Różnice dotyczą tylko nazwania warunków, jakie muszą być spełnione, by spokojnie przyjąć wspólną walutę. Politycy rządzącej koalicji mówią, że najpierw trzeba nadgonić gospodarczo Zachód. Natomiast politycy z opozycji i ekonomiści twierdzą, że najpierw trzeba przeprowadzić głębokie reformy strukturalne. Oczywiście ta retoryczna różnica wynika wyłącznie z niechęci rządzących do mówienia o niepopularnych reformach.
Ważne, że zgodność poglądów w sprawie euro jest istotnym argumentem we wszystkich rozmowach z Brukselą. Nie można bowiem podejmować decyzji tak waż- nej we wszystkich wymiarach bez zgody przynajmniej znacznej części społeczeństwa. A sprawa dotyczy przecież jednego z atrybutów suwerenności państwa, jakim jest własna waluta.

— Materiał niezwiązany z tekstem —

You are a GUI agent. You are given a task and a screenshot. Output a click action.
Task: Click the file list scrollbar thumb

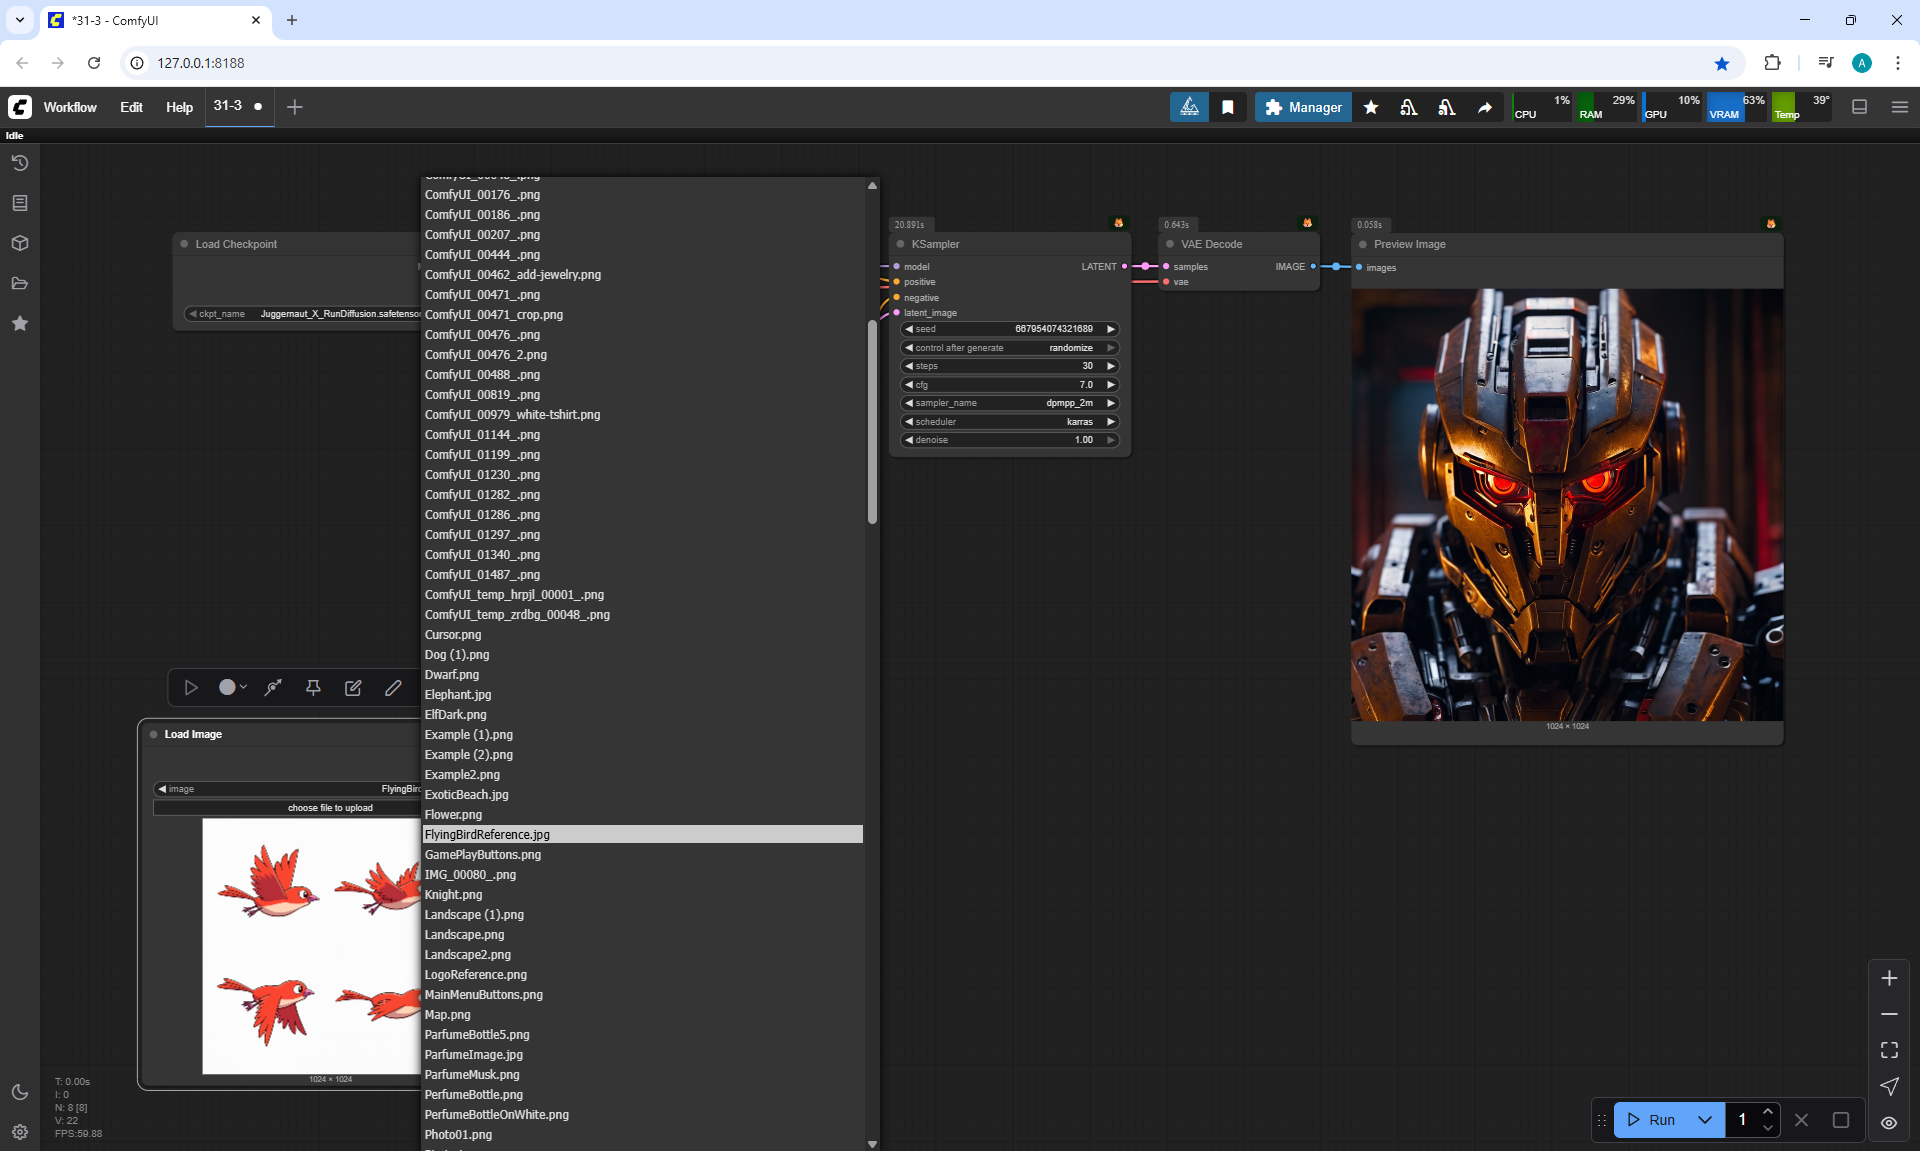pyautogui.click(x=872, y=420)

Opublikowany w czwartek kolejny raport NBP w sprawie euro powtarza to, o czym wszyscy wiedzą: posiadanie własnej waluty daje nam skuteczny mechanizm wychodzenia ze wszystkich dołków gospodarczych. W takich sytuacjach złoty się osłabia, eksport staje się bardziej dochodowy, a jednocześnie spada import.
Ale w raporcie NBP przypomniano, że do przyjęcia euro nie wystarczy zreformować polską gospodarkę. Ważniejsze jest, by zreformował się sam euroland. Dziś wspólna waluta łączy kraje o bardzo zróżnicowanej polityce fiskalnej, co stwarza wysokie ryzyko kryzysu.